Stamp, rave, and fret, that I may sing and dance.
(3 Henry VI, 1.4.90-92)
This savage cruelty in a woman astonishes even the fierce York: "O tiger's heart wrapped in a woman's hide!" he exclaims (1.4.138). When order breaks down, everyone wants to be a Tamburlaine.
In Marlowe's vision of the exotic East, vaunting ambition, stopping at nothing, leads to the establishment of a grand world order, cruel but magnificent. That order, as part two of Tamburlaine shows, crumbles, but only because everything eventually crumbles: there is no moral other than the brute fact of mortality. In Shakespeare's vision of English history, vaunting ambition leads to chaos, an ungovernable, murderous factionalism and the consequent loss of power at home and abroad. Despite or even because of his ruthlessness, Marlowe's hero bestrides the world like a god, doing whatever it pleases him to do-"This is my mind, and I will have it so" (4.2.91). By contrast, Shakespeare's petty Tamburlaines, even though they are queens and dukes, are like mentally unbalanced small-town criminals: they are capable of incredible nastiness but cannot achieve a hint of grandeur.
In part, this limitation was a consequence of poetic inexperience: Shakespeare was not able, at least at this point in his life, to match the unstoppable, monomaniacal grandiloquence Marlowe commanded. But in part it was a clear choice: Shakespeare refused to give any of his characters, even his stalwart English military hero Talbot, the limitless power Marlowe gleefully conferred on Tamburlaine. Simply to look at Tamburlaine is to see the embodiment of Herculean power; to look on Talbot, by contrast, is to be disappointed. "I see report is fabulous and false," says the Countess of Auvergne, who has lured Talbot to her castle.
It cannot be this weak and writhled shrimp
Should strike such terror to his enemies.
(3 Henry VI, 2.3.17, 22-3)
Talbot is an ordinary mortal. When the English forces are routed, he is killed, along with his son, by a French army led by the demonic Joan of Arc. No one in this world is invincible: abandoned by her devils, Joan is soon afterward captured by the resurgent English army, tried for sorcery, and burned at the stake.
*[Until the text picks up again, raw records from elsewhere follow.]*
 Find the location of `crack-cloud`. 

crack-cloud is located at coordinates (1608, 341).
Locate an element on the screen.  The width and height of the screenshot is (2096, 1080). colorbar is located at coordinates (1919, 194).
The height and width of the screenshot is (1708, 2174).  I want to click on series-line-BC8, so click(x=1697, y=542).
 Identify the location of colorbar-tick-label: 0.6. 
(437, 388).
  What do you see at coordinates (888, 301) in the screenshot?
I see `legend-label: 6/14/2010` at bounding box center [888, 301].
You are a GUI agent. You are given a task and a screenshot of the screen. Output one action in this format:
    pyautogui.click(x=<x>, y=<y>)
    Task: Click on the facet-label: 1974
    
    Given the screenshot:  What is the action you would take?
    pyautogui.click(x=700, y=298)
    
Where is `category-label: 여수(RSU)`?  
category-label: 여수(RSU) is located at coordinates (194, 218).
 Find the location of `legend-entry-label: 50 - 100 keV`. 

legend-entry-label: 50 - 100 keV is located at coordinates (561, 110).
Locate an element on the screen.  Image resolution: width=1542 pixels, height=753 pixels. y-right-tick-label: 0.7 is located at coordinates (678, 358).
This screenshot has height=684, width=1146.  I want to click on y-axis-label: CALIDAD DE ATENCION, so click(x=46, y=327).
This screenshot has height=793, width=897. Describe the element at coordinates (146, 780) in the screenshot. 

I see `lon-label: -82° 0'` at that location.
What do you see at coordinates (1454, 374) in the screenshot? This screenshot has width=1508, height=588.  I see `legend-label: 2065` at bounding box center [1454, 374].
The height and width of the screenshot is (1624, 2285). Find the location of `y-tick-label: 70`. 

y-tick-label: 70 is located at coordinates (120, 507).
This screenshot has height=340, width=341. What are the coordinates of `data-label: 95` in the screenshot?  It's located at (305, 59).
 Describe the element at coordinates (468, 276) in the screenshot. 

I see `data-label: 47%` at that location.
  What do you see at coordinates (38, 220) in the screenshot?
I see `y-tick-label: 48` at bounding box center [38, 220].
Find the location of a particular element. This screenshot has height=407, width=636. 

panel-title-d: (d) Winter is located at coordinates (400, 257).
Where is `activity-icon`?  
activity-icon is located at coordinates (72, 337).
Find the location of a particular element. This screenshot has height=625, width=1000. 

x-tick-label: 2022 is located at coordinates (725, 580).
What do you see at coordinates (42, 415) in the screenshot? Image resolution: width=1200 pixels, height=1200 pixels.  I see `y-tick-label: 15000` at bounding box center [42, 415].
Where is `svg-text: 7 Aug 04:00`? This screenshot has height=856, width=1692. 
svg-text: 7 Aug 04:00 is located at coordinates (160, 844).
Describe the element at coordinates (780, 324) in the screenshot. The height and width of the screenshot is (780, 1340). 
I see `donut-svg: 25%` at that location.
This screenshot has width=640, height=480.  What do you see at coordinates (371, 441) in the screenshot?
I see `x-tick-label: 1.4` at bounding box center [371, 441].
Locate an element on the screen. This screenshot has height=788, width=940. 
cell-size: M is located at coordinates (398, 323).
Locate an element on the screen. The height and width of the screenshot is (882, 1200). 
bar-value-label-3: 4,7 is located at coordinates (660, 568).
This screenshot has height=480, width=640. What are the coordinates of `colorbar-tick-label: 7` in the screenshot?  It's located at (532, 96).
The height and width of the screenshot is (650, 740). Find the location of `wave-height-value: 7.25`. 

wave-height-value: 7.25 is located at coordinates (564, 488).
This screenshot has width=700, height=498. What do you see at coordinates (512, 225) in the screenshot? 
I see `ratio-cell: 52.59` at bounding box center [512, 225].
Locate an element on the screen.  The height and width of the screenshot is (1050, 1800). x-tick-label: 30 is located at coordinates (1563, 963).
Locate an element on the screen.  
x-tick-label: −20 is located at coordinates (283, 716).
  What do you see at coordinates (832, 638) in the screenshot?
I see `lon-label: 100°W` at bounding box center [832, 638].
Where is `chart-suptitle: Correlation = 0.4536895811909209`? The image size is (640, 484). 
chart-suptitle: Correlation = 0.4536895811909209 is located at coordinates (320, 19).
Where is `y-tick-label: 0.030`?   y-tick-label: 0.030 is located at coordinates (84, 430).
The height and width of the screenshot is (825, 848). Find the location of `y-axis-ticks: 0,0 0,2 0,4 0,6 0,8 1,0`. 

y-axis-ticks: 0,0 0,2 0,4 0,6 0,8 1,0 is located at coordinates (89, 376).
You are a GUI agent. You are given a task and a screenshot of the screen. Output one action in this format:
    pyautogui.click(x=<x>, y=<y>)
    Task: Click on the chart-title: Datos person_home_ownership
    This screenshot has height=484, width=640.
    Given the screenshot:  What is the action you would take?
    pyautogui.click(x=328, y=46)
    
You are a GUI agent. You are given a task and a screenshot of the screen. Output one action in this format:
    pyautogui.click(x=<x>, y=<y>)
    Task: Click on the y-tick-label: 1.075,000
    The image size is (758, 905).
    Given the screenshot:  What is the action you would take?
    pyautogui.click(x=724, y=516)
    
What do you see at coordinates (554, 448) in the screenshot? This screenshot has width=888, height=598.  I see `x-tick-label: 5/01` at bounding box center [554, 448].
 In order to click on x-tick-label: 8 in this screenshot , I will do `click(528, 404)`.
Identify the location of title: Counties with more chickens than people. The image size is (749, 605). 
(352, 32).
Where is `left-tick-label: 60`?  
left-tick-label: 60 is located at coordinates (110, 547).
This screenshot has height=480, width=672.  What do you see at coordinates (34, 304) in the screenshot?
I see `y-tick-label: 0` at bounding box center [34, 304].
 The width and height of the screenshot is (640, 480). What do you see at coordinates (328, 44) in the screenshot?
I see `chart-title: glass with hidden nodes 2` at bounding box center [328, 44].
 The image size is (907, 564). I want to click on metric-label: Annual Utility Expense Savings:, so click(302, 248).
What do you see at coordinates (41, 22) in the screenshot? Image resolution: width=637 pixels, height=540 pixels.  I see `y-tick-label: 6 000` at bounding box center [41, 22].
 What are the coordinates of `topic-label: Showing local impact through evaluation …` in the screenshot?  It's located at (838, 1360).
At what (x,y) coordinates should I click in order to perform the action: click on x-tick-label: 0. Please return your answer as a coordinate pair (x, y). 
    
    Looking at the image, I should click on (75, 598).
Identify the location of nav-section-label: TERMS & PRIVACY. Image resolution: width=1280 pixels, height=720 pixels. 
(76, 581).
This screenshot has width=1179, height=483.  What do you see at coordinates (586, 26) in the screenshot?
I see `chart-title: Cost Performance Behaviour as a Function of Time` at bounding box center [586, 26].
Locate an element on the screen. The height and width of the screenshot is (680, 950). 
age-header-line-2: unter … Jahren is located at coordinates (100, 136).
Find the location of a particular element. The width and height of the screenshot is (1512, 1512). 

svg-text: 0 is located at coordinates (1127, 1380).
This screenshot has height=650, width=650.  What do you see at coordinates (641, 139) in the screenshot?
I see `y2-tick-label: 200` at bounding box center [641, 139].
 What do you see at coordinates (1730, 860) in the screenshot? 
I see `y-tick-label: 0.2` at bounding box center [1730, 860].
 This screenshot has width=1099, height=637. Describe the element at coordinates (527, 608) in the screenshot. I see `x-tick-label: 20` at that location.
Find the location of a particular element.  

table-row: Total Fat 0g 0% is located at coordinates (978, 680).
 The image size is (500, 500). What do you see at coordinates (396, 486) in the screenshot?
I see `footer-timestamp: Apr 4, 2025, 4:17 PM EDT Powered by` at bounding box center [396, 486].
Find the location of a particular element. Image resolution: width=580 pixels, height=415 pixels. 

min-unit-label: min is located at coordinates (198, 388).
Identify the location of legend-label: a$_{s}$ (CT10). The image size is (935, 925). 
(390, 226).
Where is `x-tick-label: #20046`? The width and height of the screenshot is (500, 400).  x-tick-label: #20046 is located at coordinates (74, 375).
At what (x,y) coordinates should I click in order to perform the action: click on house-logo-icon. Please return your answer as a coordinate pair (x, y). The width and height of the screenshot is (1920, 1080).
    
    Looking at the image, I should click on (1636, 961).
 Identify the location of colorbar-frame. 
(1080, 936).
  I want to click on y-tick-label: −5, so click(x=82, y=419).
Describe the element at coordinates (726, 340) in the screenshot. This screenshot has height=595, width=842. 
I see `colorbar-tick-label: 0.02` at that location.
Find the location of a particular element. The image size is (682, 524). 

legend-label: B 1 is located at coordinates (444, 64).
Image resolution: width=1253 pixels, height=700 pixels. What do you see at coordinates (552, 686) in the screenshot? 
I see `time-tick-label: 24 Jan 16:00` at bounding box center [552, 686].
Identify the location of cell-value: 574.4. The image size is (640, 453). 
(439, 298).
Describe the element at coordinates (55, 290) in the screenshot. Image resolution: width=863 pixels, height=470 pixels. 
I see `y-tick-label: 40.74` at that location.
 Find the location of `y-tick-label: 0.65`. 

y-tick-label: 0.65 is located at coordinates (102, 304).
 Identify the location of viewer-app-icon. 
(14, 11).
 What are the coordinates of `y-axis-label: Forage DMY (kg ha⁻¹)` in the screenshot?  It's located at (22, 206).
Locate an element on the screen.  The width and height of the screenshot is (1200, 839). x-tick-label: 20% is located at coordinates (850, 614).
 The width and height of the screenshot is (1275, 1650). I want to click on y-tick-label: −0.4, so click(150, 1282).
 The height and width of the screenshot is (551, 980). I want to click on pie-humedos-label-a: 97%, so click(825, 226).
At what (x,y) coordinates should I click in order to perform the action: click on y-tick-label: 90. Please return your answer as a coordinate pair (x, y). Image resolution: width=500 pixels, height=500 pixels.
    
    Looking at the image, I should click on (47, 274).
Crowds flocked in the late 1580s to see the Henry VI plays-- this was Shakespeare's first great theatrical success, establishing him as a viable playwright-- but they did not come to fantasize about possessing absolute power. On the contrary, they came to shudder at the horrors of popular uprising and civil war. The crowds came too, it seems, to savor
heroic sacrifice and to mourn loss. "How it would have joyed brave Talbot," wrote a contemporary playwright, Thomas Nashe, "to think that after he had lain two hundred years in his Tomb, he should triumph again on the Stage, and have his bones new embalmed with the tears of ten thousand spectators at least (at several times) who, in the Tragedian that represents his person, imagine they behold him fresh bleeding," Nashe, who may have been one of Shakespeare's collaborators on 1 Henry VI, was not an objective witness. But even if he was exaggerating, he was pointing to a major commercial triumph. Edward Alleyn had found a rival in the "Tragedian" who played Talbot-- in all likelihood, Richard Burbage; and the visionary poetic genius of Christopher Marlowe had been challenged from a hitherto unknown talent, a minor actor from Stratford-upon-Avon.